● **Kurze Übung a**
Gib aus dem Artikel über den Bomberabsturz bei Babisnau alles von „Ein 28-Jähriger aus“ bis hinunter zu „als sie starben.“ wortgetreu zurück.

━━━━━ Textausschnitt ━━━━━

Ein Grab für die toten Bomberpiloten

Ein 28-Jähriger aus Kreischa hat sechs Jahre lang nach den Spuren einer 1945 bei Babisnau abgestürzten amerikanischen Fliegerbesatzung geforscht

Von HEIDRUN HANNUSCH, erschienen in DNN am 13. Februar 2006

Andre Schildbach ist 28 Jahre alt. Vor sechs Jahren hat er seinen Armeedienst beendet. Er war bei der Bundeswehr. In einen Krieg musste er nicht. Der Krieg holt ihn jedoch auf andere Weise ein, als er in seine Heimatstadt Kreischa zurückkommt. Da hört er eine Geschichte, die ihn nicht wieder loslässt. Und zwar aus einem Grund: Sie handelt von toten jungen Männern, die so alt waren wie er, als sie starben.

44 Jahre nach Kriegsende schickt die amerikanische Armee Soldaten nach Babisnau bei Dresden. Die meisten von ihnen sind in Zivil. Es fällt nicht weiter auf, als sie beginnen zu graben an einem abseits gelegenen, verwucherten Platz auf den Höhen, zu dem es sonst niemanden zieht. Die berühmte Pappel steht ein paar hundert Meter weiter. Aber natürlich spricht es sich herum, dass die Amerikaner in einem Baumarkt der Gegend nach großen Sieben gefragt haben. Und schließlich auch, wozu sie diese benutzen. Sie sieben Erde, sie suchen Metall, und sie suchen Knochen, menschliche Knochen.

In acht Metern Tiefe fanden sie die Reste eines amerikanischen Flugzeuges. Nicht viel, einige Teile, eine Fallschirmschnalle, der Motorenzylinder ist noch zu erkennen. Wo sie graben sollten, hatte ihnen der Heimatforscher Horst Giegling erklärt. Aus Gesprächen mit Zeitzeugen erfuhr er von jenem Absturz am 17. April 1945. Es war der letzte Bombenangriff auf Dresden. Er galt den Eisenbahnanlagen in Friedrichstadt. Die amerikanischen Flugzeuge starteten am Morgen des Tages im englischen Chelveston, flogen über Holland, dann weiter südlich und näherten sich von Böhmen aus dem Ziel. Kurz vor Dresden rammte ein deutscher Me-262-Jäger den Bomber, den die Besatzung „Towering Titan“ genannt hatte. Eine Tragfläche brach ab, das Flugzeug stürzte ab. Auf einer Luftaufnahme, die zwei Stunden später von dem Gebiet um Dresden gemacht wurde, sieht man die Rauchwolke, die über der Absturzstelle aufsteigt. An Bord waren acht Männer zwischen 19 und 28 Jahren. Jene Männer, nach deren Knochenresten die amerikanischen Soldaten 1999 gruben. Und nach deren Spuren Andre Schildbach sechs Jahre lang gesucht hat. „Natürlich verurteile ich auch die Bombenangriffe auf Dresden“, sagt der Hobby-Geschichtsforscher. Aber jeder habe doch ein anständiges Grab verdient. Das hätten doch auch deutsche Soldaten in Stalingrad bekommen.

━━━━━ Gespeicherte Zeilen ━━━━━

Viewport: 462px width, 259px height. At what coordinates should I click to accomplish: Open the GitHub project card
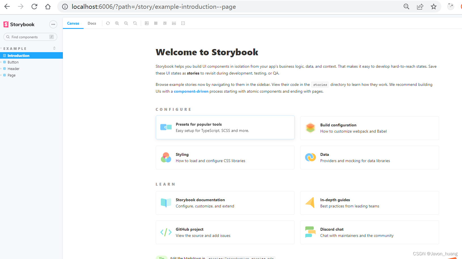225,232

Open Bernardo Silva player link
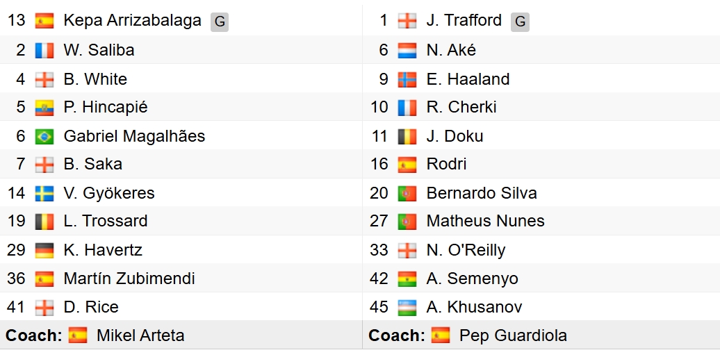(x=482, y=193)
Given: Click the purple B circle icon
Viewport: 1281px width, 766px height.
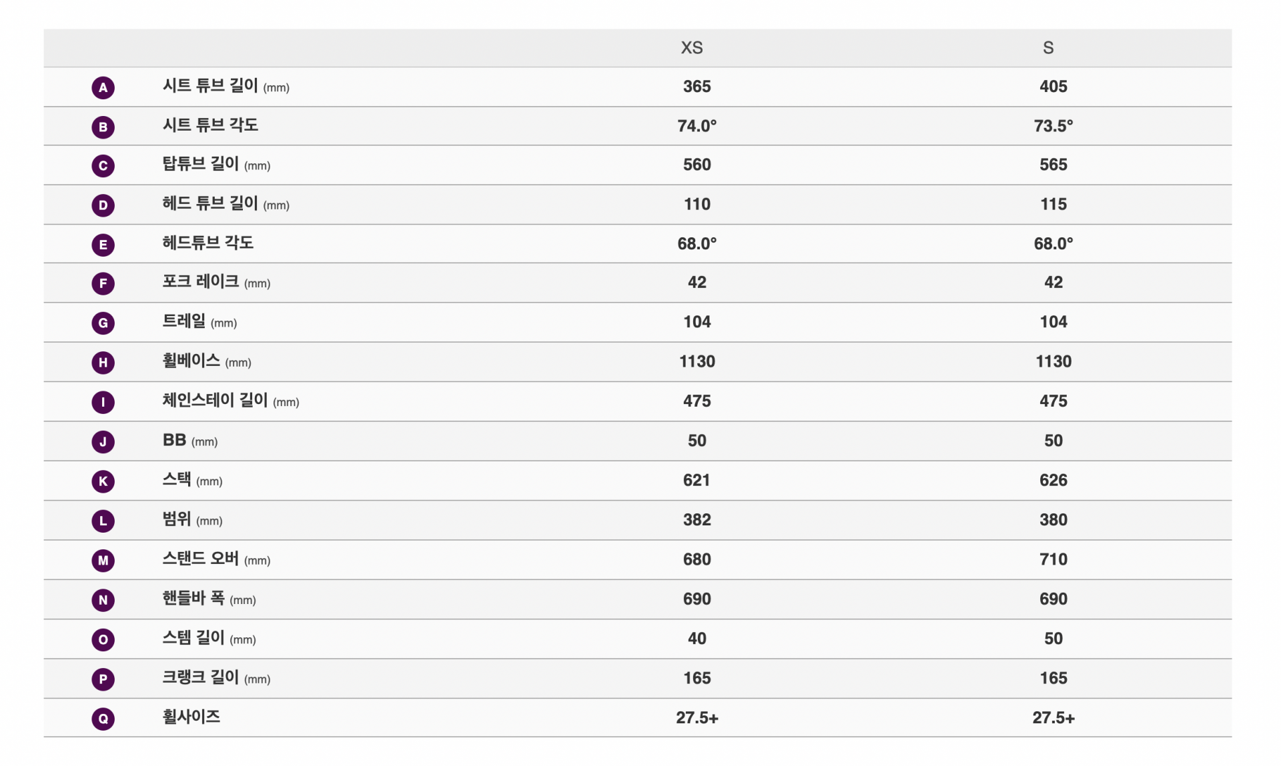Looking at the screenshot, I should point(103,127).
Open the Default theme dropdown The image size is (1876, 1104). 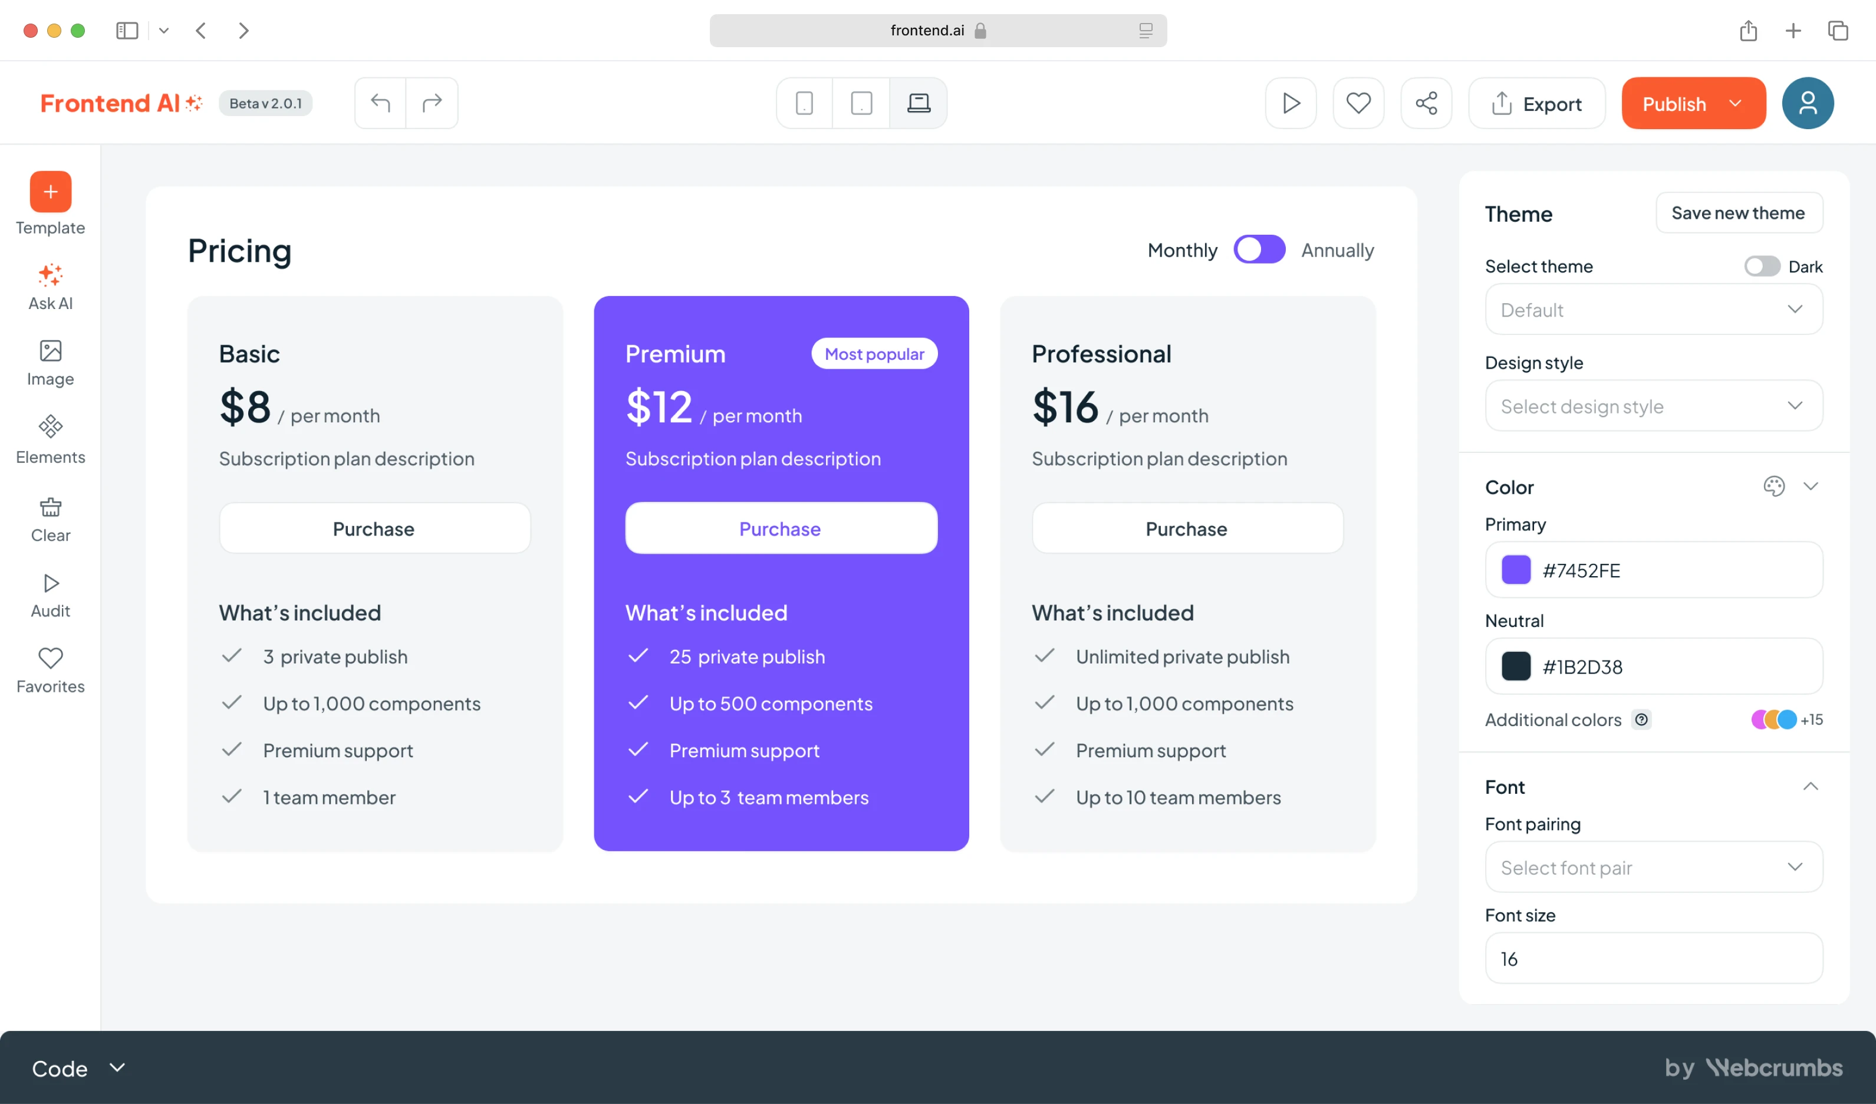click(1653, 309)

━━━━━

● **Kurze Übung b**
Ermittle, wie viele Zeilen der Einträge die Zeichenfolge „height“ enthalten, und nenne nur diese Anzahl.

● **Vollständige Antwort a**
Ein 28-Jähriger aus Kreischa hat sechs Jahre lang nach den Spuren einer 1945 bei Babisnau abgestürzten amerikanischen Fliegerbesatzung geforscht

Von HEIDRUN HANNUSCH, erschienen in DNN am 13. Februar 2006

Andre Schildbach ist 28 Jahre alt. Vor sechs Jahren hat er seinen Armeedienst beendet. Er war bei der Bundeswehr. In einen Krieg musste er nicht. Der Krieg holt ihn jedoch auf andere Weise ein, als er in seine Heimatstadt Kreischa zurückkommt. Da hört er eine Geschichte, die ihn nicht wieder loslässt. Und zwar aus einem Grund: Sie handelt von toten jungen Männern, die so alt waren wie er, als sie starben.

● **Vollständige Antwort b**
2